TASK TO CARRY OUT ::
Using the listing below, select the lines with the word "page" and copy them.

DATASET RECORDS ::

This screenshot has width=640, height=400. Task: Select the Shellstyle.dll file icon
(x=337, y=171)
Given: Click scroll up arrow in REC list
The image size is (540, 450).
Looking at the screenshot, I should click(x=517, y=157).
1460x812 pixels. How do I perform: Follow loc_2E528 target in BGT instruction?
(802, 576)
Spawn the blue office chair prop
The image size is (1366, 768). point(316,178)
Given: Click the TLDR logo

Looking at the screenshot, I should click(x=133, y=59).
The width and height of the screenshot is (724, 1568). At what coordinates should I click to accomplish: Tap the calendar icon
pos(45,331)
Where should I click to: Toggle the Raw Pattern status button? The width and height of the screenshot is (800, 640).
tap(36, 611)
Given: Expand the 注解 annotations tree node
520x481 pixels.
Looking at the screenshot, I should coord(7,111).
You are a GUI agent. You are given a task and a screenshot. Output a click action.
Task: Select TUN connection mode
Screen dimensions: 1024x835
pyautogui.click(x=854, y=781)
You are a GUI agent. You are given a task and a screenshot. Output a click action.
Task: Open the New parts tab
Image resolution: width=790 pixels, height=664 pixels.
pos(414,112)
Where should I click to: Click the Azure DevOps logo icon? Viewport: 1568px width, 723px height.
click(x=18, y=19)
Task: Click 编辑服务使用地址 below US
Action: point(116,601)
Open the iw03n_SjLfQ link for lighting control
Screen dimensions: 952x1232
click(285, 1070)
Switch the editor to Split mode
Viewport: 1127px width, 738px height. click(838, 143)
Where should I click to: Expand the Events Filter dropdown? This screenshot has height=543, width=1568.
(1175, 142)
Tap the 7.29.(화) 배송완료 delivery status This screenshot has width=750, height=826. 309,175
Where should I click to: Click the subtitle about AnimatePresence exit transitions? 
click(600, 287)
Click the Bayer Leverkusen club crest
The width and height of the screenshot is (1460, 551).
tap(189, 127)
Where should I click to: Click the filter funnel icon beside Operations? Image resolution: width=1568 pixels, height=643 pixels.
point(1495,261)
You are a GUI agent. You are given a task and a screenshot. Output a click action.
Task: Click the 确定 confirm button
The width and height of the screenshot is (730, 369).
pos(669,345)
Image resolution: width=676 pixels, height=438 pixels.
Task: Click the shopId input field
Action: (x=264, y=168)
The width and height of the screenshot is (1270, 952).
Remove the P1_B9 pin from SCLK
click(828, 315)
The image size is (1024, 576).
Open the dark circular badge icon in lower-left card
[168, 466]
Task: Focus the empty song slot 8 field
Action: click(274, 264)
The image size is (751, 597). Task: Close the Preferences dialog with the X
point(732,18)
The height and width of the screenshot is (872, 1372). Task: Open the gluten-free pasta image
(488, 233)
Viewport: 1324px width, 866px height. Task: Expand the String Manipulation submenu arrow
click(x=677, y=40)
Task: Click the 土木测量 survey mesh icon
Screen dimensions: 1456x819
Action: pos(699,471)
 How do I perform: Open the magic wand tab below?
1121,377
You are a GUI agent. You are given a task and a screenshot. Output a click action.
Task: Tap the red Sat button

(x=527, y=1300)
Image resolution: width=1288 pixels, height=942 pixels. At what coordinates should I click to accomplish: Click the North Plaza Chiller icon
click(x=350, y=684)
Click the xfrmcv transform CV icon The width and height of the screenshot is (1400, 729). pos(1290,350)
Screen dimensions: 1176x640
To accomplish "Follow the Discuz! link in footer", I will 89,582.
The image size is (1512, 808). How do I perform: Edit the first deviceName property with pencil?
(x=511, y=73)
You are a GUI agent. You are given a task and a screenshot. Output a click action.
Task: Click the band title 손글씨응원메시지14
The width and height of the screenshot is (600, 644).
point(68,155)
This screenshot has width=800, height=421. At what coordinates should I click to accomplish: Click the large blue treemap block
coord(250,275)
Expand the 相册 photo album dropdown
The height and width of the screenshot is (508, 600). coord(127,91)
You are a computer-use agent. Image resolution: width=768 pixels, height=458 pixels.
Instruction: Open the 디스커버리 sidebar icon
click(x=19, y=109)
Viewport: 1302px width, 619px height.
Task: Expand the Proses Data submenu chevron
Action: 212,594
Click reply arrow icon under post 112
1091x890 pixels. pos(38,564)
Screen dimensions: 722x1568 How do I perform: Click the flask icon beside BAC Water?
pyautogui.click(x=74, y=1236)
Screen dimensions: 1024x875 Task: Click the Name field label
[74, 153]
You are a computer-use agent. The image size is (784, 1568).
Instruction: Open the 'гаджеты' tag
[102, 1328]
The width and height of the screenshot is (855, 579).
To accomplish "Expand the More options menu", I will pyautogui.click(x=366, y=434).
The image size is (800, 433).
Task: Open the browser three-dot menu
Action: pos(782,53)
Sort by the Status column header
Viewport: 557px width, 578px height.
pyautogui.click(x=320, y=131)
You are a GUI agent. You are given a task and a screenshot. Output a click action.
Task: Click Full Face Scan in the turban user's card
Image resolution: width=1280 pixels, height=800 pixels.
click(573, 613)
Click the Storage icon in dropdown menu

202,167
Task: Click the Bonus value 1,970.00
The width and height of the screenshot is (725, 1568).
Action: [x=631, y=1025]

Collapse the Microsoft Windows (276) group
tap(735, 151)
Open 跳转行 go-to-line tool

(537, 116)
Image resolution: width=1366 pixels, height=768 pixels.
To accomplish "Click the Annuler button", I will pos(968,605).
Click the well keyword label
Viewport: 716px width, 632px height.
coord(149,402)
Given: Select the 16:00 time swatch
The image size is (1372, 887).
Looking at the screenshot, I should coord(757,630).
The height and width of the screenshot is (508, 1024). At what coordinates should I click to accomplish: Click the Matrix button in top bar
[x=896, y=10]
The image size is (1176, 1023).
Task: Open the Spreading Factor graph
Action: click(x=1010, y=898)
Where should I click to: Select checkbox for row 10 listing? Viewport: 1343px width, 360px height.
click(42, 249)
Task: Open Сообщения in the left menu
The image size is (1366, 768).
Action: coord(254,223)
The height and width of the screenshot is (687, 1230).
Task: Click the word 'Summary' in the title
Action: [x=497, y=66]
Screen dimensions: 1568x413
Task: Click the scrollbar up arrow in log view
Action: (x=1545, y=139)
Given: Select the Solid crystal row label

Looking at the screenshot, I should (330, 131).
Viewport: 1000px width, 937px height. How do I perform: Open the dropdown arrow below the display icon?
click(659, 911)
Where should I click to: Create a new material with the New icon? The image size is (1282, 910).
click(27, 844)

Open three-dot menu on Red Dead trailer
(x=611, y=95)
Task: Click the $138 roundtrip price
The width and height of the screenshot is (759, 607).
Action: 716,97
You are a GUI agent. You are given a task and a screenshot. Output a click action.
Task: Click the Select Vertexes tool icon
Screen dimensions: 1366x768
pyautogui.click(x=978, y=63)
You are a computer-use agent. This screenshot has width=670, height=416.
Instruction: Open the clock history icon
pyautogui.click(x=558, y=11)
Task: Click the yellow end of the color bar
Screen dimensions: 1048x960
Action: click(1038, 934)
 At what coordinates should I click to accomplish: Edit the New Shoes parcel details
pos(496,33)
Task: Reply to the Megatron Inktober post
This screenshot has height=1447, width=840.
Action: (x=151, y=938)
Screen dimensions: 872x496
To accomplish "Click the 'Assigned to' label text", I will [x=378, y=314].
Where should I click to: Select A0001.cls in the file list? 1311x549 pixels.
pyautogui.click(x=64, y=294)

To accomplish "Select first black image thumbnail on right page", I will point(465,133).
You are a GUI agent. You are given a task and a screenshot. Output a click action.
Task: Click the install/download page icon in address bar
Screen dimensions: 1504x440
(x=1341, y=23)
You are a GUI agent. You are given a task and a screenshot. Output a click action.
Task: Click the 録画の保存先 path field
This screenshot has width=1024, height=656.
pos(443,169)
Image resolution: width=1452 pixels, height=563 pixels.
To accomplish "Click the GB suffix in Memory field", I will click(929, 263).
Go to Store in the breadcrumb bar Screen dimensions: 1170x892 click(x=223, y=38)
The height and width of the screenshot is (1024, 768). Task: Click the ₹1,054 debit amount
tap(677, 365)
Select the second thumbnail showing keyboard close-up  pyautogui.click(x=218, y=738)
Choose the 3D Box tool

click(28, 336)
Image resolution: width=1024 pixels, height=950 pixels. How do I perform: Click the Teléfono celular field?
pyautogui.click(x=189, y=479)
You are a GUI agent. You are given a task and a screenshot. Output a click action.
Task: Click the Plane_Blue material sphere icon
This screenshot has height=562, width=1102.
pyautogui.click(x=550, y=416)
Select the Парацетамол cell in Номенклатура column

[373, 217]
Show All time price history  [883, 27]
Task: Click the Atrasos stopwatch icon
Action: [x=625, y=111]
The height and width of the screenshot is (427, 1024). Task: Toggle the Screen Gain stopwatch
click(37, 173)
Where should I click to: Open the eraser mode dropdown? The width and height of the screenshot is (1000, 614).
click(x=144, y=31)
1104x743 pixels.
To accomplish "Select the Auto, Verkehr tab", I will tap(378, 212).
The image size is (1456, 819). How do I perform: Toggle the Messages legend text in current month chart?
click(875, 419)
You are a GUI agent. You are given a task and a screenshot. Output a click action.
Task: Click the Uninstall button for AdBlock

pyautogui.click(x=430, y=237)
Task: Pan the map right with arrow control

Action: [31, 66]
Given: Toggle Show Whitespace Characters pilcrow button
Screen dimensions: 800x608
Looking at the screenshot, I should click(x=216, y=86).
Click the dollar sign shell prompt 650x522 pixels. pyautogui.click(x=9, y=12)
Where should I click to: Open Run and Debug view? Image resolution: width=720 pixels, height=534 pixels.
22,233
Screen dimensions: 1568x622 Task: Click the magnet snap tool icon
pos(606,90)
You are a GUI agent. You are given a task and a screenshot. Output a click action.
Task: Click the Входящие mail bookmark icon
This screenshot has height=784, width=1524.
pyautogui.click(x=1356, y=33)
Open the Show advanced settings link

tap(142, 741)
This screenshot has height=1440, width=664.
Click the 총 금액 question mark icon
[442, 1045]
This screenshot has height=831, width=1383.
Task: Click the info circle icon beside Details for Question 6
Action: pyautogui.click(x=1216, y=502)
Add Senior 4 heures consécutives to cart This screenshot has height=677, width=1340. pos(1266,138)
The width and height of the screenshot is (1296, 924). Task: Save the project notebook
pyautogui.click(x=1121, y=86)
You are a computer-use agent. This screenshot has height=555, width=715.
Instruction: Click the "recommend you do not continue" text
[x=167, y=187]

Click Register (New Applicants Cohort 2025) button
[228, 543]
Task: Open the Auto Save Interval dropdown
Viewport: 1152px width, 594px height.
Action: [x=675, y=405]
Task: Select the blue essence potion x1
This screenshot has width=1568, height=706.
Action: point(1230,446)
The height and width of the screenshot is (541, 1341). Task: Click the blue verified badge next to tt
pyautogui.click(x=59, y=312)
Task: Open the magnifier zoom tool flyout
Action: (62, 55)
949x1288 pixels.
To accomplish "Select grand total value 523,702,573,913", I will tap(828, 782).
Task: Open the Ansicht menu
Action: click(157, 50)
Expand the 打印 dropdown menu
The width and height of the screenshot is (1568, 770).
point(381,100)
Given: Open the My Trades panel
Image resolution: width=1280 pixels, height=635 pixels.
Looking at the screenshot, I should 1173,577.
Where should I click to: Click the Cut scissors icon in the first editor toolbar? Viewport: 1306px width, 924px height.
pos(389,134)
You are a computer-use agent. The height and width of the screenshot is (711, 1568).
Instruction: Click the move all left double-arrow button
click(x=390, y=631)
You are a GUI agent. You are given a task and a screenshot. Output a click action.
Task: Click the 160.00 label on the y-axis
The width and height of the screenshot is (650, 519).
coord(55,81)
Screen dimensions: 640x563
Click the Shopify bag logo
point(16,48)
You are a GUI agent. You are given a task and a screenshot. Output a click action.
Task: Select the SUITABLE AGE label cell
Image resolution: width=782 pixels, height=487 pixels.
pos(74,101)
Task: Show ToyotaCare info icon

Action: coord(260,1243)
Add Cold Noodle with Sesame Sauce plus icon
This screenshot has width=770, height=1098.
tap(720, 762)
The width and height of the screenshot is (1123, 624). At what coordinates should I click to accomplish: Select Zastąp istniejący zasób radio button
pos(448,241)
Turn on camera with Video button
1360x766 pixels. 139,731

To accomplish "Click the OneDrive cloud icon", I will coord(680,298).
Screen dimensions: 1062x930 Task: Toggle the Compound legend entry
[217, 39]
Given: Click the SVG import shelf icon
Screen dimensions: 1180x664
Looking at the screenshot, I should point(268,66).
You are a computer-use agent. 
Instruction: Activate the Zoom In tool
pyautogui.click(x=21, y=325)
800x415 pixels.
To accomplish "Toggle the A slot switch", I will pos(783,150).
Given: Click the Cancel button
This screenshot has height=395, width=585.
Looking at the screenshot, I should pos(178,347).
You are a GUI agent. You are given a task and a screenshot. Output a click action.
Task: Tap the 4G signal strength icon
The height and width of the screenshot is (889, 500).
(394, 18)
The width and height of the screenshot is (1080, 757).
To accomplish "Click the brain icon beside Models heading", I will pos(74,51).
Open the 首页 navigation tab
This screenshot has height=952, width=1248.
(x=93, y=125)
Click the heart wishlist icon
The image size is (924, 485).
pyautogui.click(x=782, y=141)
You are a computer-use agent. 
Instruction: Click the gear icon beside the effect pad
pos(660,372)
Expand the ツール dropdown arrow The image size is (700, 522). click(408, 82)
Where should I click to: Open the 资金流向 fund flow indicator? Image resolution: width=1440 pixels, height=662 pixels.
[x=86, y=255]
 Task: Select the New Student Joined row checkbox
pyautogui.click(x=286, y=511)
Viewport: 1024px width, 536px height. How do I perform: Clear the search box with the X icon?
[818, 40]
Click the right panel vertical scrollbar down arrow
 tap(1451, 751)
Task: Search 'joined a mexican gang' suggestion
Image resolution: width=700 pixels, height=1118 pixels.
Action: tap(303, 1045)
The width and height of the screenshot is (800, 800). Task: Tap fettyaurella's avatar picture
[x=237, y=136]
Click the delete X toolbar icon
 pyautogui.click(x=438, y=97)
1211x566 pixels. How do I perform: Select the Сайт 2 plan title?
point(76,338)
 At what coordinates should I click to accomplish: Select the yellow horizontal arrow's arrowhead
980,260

SOLUTION ::
To accomplish "Select first black image thumbnail on right page", I will point(465,133).
Task: Click the install/download page icon in address bar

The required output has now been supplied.